** WHAT TO PRODUCE **
Search each line of the data for the word "swatch"; copy every line where it is found.

** DATA EXTRACT **
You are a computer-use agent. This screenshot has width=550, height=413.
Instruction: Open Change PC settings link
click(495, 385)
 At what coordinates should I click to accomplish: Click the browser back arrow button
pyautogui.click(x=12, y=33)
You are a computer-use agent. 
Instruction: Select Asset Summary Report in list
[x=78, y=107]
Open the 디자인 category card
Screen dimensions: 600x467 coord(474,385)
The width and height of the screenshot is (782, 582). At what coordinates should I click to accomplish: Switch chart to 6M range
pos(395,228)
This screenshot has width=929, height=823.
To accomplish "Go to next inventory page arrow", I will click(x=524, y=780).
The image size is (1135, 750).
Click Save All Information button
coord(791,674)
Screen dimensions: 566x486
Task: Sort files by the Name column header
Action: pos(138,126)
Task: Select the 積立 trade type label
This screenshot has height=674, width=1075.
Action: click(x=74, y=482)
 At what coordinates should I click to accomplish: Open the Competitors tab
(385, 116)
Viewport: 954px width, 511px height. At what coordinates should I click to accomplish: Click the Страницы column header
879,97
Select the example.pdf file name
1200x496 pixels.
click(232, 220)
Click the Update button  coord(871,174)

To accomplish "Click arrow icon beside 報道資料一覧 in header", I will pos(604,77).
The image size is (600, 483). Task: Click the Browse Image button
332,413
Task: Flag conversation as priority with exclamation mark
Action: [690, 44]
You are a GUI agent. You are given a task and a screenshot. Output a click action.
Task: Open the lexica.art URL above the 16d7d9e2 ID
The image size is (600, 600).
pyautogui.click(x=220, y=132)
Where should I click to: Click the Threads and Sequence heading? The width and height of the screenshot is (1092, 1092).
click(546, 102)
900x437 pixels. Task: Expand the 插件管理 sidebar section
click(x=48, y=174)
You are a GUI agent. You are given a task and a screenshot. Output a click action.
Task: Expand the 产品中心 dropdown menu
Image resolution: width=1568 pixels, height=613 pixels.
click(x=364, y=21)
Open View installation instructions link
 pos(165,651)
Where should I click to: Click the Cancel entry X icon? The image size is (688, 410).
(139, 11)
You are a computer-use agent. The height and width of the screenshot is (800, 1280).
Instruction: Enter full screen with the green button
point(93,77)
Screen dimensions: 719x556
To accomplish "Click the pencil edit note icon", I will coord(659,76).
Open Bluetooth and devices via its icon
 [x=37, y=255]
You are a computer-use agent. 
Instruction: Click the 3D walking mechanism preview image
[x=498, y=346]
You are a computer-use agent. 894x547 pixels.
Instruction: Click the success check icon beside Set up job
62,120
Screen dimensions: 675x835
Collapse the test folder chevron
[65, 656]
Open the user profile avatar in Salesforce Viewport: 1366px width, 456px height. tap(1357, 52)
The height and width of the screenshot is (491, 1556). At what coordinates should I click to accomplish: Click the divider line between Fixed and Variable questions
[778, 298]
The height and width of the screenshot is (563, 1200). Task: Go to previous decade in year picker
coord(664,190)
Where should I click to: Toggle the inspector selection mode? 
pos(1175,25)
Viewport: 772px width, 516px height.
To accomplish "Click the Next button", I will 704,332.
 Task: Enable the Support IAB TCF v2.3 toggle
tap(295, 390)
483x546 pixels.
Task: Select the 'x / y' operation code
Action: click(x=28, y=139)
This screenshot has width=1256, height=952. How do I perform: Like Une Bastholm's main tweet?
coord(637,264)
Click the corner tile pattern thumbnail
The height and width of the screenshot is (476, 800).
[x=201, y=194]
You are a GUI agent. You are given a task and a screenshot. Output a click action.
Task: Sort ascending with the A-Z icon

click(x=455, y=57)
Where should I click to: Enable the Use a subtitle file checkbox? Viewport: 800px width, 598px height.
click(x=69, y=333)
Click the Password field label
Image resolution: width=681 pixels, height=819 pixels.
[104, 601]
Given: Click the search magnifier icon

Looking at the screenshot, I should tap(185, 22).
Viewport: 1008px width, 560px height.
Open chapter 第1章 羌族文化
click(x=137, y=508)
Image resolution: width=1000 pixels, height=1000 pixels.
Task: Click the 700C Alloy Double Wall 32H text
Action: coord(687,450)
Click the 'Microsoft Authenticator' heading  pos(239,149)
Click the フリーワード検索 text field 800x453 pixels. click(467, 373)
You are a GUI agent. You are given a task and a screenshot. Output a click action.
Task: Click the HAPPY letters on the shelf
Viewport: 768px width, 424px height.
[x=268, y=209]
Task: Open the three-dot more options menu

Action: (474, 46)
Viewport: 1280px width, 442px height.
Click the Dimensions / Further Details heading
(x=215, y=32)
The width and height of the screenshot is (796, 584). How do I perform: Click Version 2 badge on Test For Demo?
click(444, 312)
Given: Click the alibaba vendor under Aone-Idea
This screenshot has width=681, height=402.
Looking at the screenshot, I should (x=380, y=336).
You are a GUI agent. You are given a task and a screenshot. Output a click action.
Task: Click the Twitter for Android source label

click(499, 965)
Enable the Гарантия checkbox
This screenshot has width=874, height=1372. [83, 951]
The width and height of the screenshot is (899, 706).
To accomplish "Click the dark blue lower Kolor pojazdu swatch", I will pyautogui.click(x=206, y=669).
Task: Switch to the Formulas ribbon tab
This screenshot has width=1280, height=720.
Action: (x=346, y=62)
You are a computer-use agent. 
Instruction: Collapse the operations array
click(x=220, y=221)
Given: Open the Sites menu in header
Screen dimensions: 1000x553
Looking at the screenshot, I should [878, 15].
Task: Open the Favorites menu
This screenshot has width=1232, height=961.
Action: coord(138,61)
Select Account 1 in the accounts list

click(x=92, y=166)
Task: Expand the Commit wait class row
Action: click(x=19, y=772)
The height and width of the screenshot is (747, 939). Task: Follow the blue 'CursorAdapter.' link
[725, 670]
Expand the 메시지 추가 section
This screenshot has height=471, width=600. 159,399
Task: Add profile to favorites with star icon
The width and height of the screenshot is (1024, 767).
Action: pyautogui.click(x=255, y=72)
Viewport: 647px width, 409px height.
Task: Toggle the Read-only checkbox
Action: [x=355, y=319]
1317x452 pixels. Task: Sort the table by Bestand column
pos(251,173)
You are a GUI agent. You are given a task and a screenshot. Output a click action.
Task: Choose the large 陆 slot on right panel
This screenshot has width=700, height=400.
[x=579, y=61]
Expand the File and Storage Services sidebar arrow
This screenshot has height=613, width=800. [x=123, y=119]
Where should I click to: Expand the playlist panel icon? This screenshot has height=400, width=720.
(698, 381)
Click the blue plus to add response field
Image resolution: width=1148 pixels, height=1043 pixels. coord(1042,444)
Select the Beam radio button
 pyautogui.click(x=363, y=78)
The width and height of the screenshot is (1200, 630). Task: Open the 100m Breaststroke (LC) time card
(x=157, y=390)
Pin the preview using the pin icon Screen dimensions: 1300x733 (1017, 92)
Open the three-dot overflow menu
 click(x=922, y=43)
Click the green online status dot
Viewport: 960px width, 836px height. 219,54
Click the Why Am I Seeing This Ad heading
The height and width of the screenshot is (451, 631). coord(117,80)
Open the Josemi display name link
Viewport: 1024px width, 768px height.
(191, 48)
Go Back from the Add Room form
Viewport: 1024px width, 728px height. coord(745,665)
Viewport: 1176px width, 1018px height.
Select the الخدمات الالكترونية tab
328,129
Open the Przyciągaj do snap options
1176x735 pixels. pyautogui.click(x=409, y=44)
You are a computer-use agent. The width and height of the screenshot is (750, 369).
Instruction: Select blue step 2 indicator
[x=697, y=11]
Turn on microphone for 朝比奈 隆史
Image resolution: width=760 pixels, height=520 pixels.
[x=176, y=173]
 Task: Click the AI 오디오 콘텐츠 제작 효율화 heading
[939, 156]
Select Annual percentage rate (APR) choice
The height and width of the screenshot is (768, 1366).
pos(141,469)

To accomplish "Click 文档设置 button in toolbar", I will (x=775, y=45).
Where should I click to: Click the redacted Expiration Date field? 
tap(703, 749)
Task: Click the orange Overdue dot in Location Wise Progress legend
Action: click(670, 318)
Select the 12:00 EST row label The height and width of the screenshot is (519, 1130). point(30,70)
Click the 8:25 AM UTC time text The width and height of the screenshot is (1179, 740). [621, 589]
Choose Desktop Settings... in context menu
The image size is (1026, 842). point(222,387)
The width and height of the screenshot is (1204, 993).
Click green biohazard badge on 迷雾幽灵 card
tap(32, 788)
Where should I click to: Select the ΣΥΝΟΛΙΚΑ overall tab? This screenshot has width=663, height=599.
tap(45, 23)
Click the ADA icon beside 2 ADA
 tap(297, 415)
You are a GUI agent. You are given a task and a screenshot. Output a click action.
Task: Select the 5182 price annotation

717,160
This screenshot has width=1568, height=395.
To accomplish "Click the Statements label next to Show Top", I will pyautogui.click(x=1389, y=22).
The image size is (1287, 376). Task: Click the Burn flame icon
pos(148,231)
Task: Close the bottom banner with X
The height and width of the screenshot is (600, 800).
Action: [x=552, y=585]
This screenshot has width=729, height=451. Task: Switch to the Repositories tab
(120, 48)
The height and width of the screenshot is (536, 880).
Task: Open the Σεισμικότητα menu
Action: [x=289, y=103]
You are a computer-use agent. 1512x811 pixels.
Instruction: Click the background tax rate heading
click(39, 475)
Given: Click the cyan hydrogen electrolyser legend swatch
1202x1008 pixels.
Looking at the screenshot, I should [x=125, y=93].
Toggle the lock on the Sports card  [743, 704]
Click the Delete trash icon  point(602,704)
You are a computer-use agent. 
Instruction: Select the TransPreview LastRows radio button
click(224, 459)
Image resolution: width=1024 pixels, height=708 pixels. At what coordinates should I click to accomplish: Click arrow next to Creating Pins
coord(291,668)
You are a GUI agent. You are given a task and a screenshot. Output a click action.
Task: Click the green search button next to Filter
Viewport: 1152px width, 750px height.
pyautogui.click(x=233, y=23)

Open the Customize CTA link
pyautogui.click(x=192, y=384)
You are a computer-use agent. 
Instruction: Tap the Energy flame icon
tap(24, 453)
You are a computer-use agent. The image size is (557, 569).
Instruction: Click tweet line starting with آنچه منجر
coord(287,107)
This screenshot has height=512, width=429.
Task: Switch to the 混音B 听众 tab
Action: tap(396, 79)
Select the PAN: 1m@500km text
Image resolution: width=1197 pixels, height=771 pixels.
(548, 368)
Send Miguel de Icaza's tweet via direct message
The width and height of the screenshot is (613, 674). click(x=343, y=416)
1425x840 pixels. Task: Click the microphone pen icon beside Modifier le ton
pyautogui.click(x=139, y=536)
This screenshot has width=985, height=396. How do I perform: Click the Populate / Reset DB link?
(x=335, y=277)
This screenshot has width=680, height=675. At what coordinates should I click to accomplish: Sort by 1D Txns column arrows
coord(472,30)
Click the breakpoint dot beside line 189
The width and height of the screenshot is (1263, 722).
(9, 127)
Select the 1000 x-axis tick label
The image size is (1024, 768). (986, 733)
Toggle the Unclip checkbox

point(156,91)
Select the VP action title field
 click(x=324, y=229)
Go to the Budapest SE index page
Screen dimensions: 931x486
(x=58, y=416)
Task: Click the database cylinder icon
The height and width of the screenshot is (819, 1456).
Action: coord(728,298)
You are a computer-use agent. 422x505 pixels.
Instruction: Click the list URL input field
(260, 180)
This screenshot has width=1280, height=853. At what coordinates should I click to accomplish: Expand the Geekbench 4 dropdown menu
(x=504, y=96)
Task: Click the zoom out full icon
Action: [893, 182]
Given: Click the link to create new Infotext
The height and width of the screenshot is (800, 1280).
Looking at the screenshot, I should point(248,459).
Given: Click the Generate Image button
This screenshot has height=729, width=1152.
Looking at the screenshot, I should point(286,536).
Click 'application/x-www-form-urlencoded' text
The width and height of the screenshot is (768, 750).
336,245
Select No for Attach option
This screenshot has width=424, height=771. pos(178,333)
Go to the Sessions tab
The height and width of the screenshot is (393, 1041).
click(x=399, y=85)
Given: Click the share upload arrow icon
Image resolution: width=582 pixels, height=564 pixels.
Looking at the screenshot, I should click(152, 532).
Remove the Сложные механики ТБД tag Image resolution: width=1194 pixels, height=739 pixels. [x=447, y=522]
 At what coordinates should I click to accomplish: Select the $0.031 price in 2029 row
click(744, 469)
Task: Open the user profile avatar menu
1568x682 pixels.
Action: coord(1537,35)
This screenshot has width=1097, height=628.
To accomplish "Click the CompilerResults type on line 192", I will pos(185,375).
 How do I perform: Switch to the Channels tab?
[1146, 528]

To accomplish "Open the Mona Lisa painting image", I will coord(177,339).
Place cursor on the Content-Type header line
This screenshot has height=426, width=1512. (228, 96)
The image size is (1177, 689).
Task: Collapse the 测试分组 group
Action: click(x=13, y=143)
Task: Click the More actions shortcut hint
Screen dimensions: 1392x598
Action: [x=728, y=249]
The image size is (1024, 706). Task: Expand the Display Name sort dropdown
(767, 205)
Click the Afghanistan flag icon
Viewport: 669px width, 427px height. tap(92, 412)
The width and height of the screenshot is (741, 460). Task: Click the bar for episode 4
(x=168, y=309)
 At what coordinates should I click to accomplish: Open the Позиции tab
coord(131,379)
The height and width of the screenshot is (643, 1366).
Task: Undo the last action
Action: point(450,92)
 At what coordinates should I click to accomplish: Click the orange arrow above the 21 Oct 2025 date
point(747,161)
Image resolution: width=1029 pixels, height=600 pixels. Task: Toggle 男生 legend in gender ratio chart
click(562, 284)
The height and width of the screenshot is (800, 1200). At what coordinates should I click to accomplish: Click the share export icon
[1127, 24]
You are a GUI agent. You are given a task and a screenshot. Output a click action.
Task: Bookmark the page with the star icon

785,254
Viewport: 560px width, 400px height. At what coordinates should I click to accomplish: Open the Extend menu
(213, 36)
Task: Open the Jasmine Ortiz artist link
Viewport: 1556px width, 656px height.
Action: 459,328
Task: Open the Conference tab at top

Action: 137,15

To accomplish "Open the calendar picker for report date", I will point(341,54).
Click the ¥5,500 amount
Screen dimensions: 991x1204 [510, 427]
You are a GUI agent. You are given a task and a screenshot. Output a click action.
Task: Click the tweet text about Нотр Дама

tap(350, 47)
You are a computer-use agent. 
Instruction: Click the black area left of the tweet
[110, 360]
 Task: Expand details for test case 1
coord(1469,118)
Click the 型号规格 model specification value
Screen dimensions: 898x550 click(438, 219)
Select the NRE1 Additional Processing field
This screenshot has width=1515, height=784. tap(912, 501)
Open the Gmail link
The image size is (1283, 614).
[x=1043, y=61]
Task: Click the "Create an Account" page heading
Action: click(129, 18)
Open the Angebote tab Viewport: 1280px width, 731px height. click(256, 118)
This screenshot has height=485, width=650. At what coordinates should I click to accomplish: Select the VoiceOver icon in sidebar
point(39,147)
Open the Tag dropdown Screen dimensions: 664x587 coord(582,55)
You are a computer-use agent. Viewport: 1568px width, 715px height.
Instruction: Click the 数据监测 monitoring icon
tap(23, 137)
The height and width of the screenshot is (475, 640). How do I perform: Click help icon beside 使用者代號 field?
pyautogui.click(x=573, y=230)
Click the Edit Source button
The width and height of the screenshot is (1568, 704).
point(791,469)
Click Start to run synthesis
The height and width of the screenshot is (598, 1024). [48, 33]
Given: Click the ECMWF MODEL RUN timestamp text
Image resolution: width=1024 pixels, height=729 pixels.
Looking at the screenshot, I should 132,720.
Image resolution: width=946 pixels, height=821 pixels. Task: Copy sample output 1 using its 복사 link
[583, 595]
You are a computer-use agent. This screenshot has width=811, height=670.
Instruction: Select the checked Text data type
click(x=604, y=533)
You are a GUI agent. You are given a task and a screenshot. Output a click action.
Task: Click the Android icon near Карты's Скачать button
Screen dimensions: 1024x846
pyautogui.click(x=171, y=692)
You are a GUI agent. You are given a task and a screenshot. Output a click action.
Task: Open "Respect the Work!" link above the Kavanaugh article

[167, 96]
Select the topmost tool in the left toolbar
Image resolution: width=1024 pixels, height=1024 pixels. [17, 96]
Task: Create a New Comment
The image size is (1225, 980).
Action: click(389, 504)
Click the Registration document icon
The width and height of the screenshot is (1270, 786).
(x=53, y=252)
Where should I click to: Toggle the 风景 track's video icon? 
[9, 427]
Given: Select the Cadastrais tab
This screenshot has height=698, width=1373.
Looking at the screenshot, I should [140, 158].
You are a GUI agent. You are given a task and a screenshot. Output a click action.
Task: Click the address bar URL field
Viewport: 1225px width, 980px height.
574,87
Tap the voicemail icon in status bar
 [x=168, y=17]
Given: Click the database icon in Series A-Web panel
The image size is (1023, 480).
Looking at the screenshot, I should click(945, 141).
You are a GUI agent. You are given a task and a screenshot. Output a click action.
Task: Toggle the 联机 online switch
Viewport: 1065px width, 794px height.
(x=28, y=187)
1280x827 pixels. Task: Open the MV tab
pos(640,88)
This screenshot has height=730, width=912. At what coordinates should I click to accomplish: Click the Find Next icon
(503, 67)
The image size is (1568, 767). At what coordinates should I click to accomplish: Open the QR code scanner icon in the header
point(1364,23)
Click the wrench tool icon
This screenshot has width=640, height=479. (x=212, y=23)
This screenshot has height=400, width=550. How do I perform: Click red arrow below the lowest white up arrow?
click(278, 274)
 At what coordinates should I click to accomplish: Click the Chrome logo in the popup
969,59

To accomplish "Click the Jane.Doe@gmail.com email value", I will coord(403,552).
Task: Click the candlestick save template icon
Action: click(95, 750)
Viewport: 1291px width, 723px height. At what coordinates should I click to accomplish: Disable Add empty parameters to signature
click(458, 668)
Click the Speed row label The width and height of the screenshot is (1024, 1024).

** ANSWER TO THIS EXERCISE **
To accomplish "Click the dark blue lower Kolor pojazdu swatch", I will pyautogui.click(x=206, y=669).
Given: Click the cyan hydrogen electrolyser legend swatch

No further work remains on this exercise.